* Aim of the task: I would like you to transcribe all of the data exactly.

>>>>>

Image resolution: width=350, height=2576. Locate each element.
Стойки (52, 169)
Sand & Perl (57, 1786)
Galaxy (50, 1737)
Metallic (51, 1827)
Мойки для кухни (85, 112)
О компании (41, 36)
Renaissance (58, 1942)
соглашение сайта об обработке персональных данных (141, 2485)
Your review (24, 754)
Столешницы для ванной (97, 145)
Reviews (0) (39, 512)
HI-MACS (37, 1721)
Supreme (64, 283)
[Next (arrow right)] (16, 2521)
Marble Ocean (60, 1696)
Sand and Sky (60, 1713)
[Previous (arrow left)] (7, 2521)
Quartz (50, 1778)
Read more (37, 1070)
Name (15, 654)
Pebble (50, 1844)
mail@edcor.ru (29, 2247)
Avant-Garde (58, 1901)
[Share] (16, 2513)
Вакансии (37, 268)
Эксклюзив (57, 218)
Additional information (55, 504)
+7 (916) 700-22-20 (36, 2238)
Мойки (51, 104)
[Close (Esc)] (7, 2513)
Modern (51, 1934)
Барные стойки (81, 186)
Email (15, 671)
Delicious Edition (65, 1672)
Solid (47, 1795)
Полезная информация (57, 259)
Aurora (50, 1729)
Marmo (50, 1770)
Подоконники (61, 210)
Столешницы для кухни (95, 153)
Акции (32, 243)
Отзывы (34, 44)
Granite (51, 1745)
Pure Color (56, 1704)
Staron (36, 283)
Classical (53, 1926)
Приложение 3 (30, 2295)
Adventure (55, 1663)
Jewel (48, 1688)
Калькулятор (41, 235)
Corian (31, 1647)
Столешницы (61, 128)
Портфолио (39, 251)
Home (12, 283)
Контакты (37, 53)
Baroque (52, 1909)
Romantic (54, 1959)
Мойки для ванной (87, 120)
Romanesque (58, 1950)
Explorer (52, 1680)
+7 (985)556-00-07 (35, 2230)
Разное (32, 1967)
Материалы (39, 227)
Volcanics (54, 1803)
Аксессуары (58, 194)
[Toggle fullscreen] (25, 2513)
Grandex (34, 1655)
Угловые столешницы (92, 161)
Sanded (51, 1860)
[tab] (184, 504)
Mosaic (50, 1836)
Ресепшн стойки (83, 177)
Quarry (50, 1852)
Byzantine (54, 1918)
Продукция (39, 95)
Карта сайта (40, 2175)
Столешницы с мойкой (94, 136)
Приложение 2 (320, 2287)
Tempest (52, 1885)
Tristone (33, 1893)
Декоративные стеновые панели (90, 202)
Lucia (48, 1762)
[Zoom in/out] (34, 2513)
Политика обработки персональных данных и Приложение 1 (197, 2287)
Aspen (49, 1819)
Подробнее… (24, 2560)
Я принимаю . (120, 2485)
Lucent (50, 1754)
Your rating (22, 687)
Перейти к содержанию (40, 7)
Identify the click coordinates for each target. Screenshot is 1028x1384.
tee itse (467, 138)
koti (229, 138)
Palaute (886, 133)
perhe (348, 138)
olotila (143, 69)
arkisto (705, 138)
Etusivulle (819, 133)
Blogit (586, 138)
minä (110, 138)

<<<<<

* Written reply:
Image resolution: width=350, height=2576. Locate each element.
Стойки (52, 169)
Sand & Perl (57, 1786)
Galaxy (50, 1737)
Metallic (51, 1827)
Мойки для кухни (85, 112)
О компании (41, 36)
Renaissance (58, 1942)
соглашение сайта об обработке персональных данных (141, 2485)
Your review (24, 754)
Столешницы для ванной (97, 145)
Reviews (0) (39, 512)
HI-MACS (37, 1721)
Supreme (64, 283)
[Next (arrow right)] (16, 2521)
Marble Ocean (60, 1696)
Sand and Sky (60, 1713)
[Previous (arrow left)] (7, 2521)
Quartz (50, 1778)
Read more (37, 1070)
Name (15, 654)
Pebble (50, 1844)
mail@edcor.ru (29, 2247)
Avant-Garde (58, 1901)
[Share] (16, 2513)
Вакансии (37, 268)
Эксклюзив (57, 218)
Additional information (55, 504)
+7 (916) 700-22-20 (36, 2238)
Мойки (51, 104)
[Close (Esc)] (7, 2513)
Modern (51, 1934)
Барные стойки (81, 186)
Email (15, 671)
Delicious Edition (65, 1672)
Solid (47, 1795)
Полезная информация (57, 259)
Aurora (50, 1729)
Marmo (50, 1770)
Подоконники (61, 210)
Столешницы для кухни (95, 153)
Акции (32, 243)
Отзывы (34, 44)
Granite (51, 1745)
Pure Color (56, 1704)
Staron (36, 283)
Classical (53, 1926)
Приложение 3 (30, 2295)
Adventure (55, 1663)
Jewel (48, 1688)
Калькулятор (41, 235)
Corian (31, 1647)
Столешницы (61, 128)
Портфолио (39, 251)
Home (12, 283)
Контакты (37, 53)
Baroque (52, 1909)
Romantic (54, 1959)
Мойки для ванной (87, 120)
Romanesque (58, 1950)
Explorer (52, 1680)
+7 (985)556-00-07 (35, 2230)
Разное (32, 1967)
Материалы (39, 227)
Volcanics (54, 1803)
Аксессуары (58, 194)
[Toggle fullscreen] (25, 2513)
Grandex (34, 1655)
Угловые столешницы (92, 161)
Sanded (51, 1860)
[tab] (184, 504)
Mosaic (50, 1836)
Ресепшн стойки (83, 177)
Quarry (50, 1852)
Byzantine (54, 1918)
Продукция (39, 95)
Карта сайта (40, 2175)
Столешницы с мойкой (94, 136)
Приложение 2 (320, 2287)
Tempest (52, 1885)
Tristone (33, 1893)
Декоративные стеновые панели (90, 202)
Lucia (48, 1762)
[Zoom in/out] (34, 2513)
Политика обработки персональных данных и Приложение 1 (197, 2287)
Aspen (49, 1819)
Подробнее… (24, 2560)
Я принимаю . (120, 2485)
Lucent (50, 1754)
Your rating (22, 687)
Перейти к содержанию (40, 7)
Identify the click coordinates for each target. Screenshot is 1028x1384.
tee itse (467, 138)
koti (229, 138)
Palaute (886, 133)
perhe (348, 138)
olotila (143, 69)
arkisto (705, 138)
Etusivulle (819, 133)
Blogit (586, 138)
minä (110, 138)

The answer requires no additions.